At Loiederman Middle School in Silver Spring, Principal Nicole Sosik allows cellphones at lunch five days a week but says she’s made clear the privilege will end if students are not responsible. Those who lack phones may use the school’s Chromebook laptops at lunch.

It’s a change from the past, she said, when “a lot of time was spent monitoring electronic devices and confiscating them.”

In recent years, students in some Montgomery classrooms also have used phones as part of learning, under “bring your own device” initiatives.

Students are supposed to use the district’s network while in school, and social media sites in Montgomery are blocked for ­middle-schoolers, although some break the rules and go off the network to access them. High school students can use Facebook and Twitter through the network.

Students see technology as their social glue, and research has shown that cellphone use does not reduce the quantity of face-to-face time, said Scott W. Campbell, a University of Michigan professor of communication studies.
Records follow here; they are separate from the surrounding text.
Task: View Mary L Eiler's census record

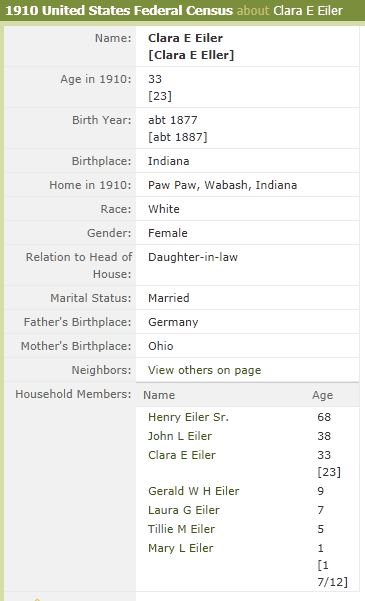Action: (181, 548)
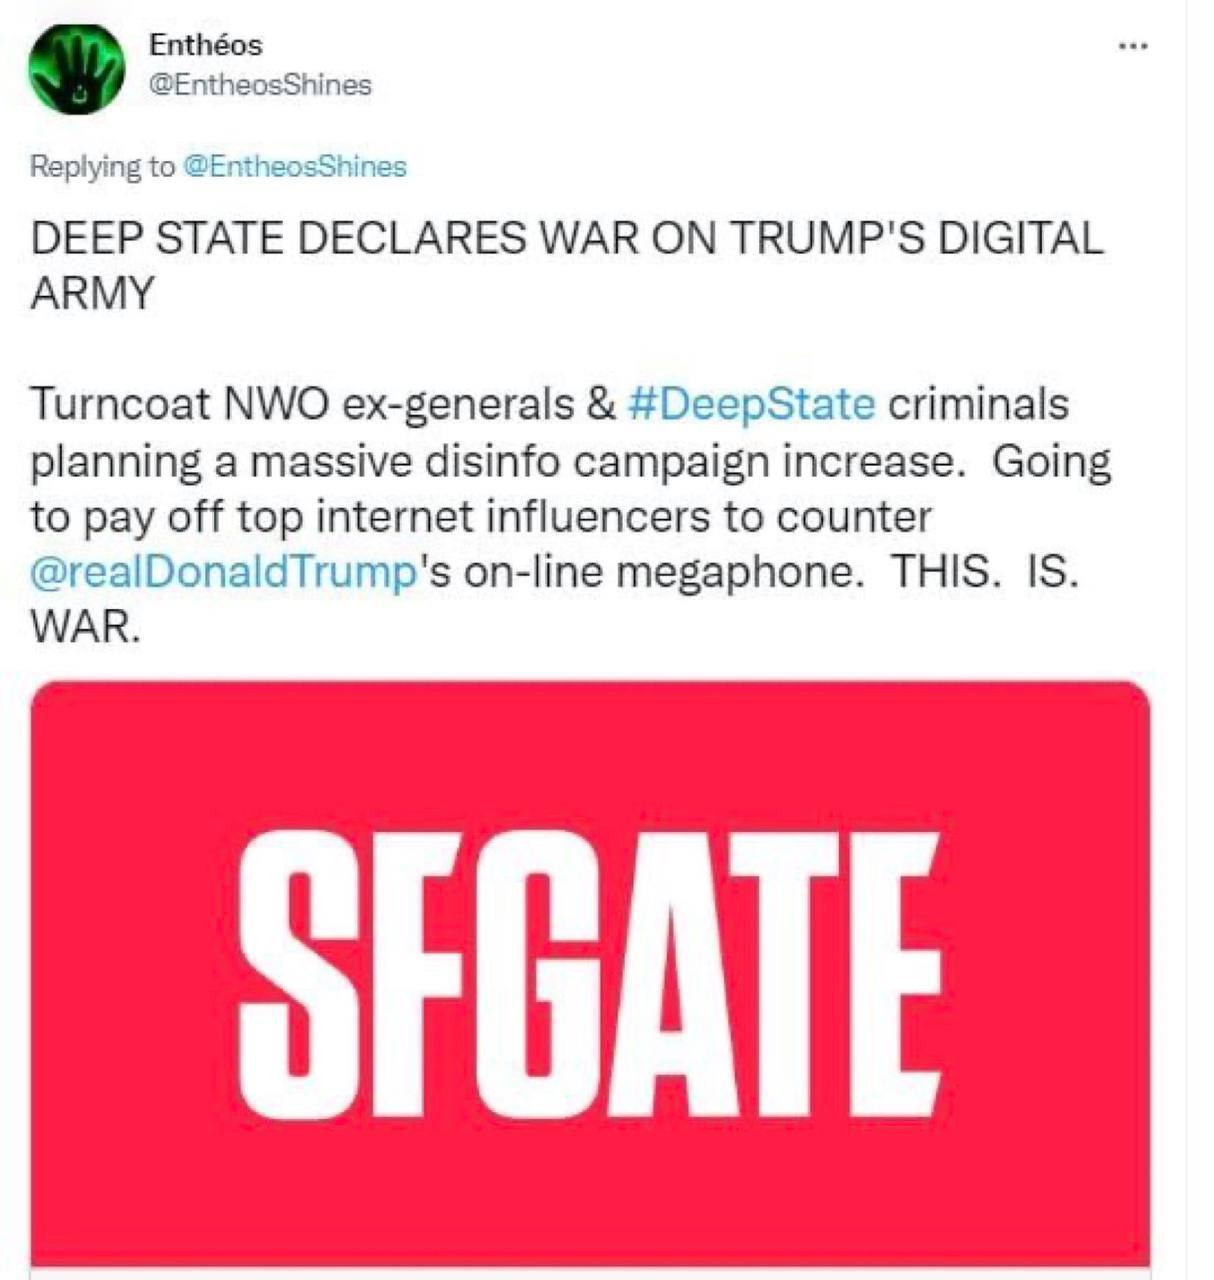Open the green hand profile avatar
Viewport: 1214px width, 1280px height.
coord(76,68)
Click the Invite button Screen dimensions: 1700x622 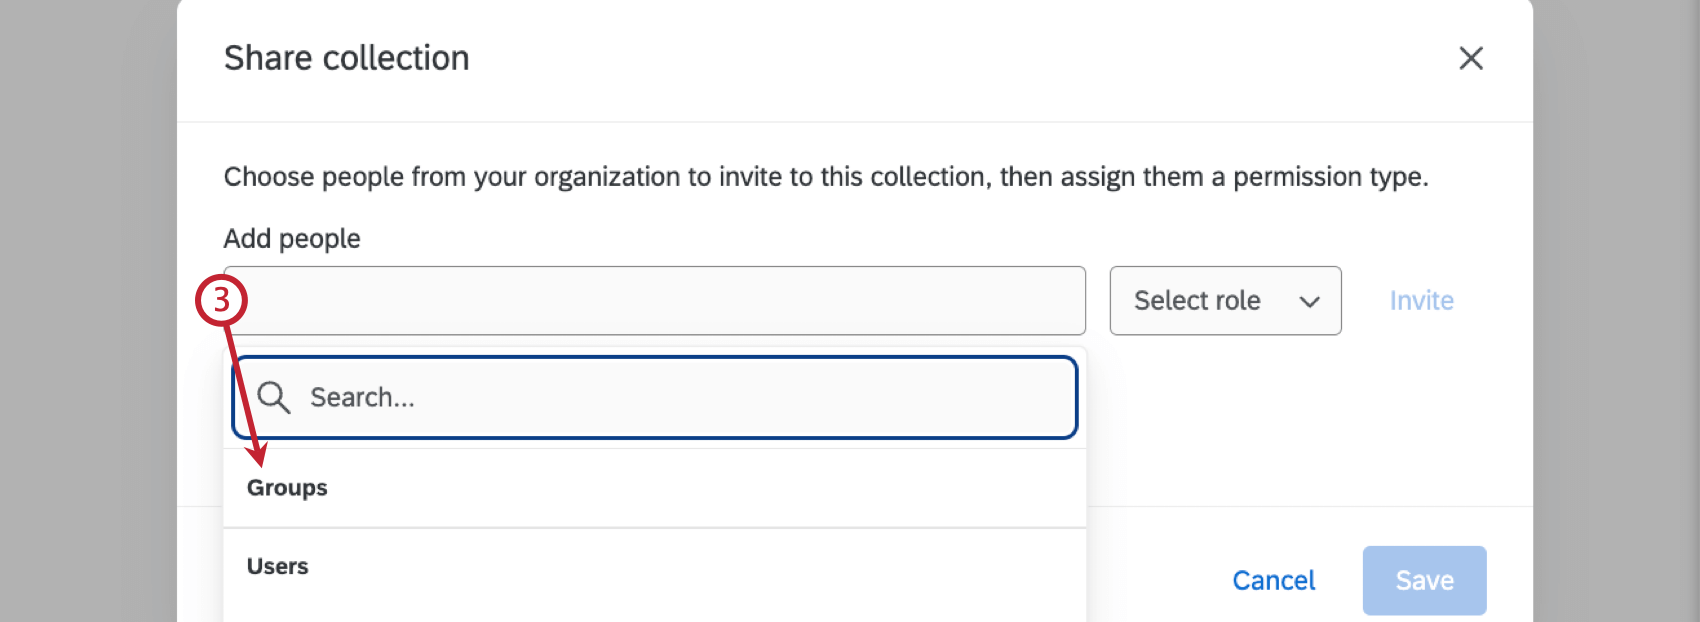pyautogui.click(x=1421, y=300)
Kids tend to view socializing in person and through devices as “one ­hybrid space,” not competing realms, he said.

Researchers are exploring possible negative effects related to concentration, academic focus and overstimulation, said Douglas Gentile, an Iowa State University psychology professor. On the positive side, he said, educators are using devices in classrooms as a way to engage students in course material.

Larry Rosen, a professor emeritus who studies the psychology of technology at California State University at Dominguez Hills, says research has shown that heavy users of cellphones feel anxious when they can’t check their phones — and that anxiety interferes with learning.

“Their eyes may be on the teacher, but their minds are elsewhere,” Rosen said.

Others noted that a 2015 study of high schools in four cities in England found that performance on high-stakes exams improved after a cellphone ban was imposed, with the greatest gains for disadvantaged and underachieving students. "What we can take from this is the unstructured presence of phones in schools is bad," said Richard Murphy, assistant professor of economics at the University of Texas at Austin, who noted that the study did not examine mobile phones as a teaching tool.

Kendall Johnson, 13, is pushing the issue at Montgomery County’s Farquhar Middle School in Olney, where she said it came up a lot as she campaigned for student government president. “It’s just another source of entertainment for when you’re at lunch, or you can use it if you want to check on the local news or text your mom,” the eighth-grader said. Even a day a week would be a start, she said, although she would “like to see it grow into something more.”